DESCRIPTION OF THE TASK:
Extract each line of the records below that contains the word "click".

===== SUPPLIED RECORDS =====

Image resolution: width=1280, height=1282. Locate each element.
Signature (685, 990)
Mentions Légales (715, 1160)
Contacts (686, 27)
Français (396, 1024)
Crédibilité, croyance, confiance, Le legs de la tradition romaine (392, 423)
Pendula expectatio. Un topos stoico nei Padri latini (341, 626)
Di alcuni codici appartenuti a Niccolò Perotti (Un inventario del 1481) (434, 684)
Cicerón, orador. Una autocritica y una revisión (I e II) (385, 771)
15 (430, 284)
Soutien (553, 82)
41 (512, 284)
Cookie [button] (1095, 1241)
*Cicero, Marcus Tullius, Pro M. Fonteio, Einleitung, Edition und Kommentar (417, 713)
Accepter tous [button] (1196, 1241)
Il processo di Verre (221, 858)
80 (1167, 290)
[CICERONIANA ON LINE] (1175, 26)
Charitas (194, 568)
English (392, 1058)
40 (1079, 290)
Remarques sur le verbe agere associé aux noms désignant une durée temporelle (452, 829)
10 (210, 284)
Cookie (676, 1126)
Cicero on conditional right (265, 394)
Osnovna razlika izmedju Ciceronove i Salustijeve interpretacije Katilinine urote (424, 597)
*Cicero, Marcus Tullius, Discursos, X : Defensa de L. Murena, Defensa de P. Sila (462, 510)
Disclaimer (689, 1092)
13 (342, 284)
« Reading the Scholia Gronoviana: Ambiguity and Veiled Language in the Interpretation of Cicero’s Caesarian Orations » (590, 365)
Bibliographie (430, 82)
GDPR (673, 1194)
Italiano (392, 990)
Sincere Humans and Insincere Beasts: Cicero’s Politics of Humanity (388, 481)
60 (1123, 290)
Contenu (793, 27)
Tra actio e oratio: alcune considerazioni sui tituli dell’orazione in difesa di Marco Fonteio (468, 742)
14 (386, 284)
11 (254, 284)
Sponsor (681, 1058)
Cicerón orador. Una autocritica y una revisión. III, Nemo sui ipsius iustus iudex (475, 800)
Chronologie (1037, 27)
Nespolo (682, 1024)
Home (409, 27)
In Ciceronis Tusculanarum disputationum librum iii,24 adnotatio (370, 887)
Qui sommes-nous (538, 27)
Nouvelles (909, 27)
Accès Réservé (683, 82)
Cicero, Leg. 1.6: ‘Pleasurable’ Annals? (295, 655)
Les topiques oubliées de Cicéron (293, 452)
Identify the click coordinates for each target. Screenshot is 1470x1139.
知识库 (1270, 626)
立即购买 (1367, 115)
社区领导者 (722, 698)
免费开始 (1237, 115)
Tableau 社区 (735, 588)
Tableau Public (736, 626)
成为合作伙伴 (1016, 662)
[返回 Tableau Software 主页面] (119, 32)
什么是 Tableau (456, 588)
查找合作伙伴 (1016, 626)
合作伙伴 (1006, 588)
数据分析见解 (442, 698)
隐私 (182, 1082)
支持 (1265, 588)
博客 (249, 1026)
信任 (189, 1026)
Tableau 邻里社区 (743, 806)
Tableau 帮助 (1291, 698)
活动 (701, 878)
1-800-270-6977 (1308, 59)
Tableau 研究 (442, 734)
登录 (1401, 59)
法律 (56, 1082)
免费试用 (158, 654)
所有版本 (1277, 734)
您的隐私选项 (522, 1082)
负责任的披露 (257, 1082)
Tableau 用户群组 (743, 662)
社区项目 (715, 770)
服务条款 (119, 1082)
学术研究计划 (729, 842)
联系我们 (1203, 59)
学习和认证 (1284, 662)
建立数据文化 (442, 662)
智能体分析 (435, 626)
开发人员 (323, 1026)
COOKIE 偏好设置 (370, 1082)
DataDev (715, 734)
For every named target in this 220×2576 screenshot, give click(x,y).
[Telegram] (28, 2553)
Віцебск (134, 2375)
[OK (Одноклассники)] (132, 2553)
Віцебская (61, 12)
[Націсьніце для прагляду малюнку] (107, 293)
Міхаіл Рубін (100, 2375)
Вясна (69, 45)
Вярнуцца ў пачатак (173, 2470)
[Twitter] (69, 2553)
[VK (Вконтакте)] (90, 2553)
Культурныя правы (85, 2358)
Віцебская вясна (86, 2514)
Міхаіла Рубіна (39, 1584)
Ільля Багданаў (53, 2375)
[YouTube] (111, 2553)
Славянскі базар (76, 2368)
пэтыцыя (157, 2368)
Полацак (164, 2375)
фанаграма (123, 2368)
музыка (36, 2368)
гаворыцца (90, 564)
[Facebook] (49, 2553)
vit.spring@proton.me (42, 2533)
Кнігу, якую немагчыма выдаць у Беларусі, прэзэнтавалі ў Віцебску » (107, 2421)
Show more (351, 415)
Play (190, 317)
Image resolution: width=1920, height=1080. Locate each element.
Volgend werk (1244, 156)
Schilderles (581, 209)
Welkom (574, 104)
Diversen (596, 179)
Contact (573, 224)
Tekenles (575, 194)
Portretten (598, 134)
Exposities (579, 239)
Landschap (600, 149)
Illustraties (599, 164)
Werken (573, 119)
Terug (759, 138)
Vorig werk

=====

YOUR RESPONSE:
Identify the click coordinates for each target. Screenshot is 1470x1139.
For every named target in this 220×2576 screenshot, give click(x,y).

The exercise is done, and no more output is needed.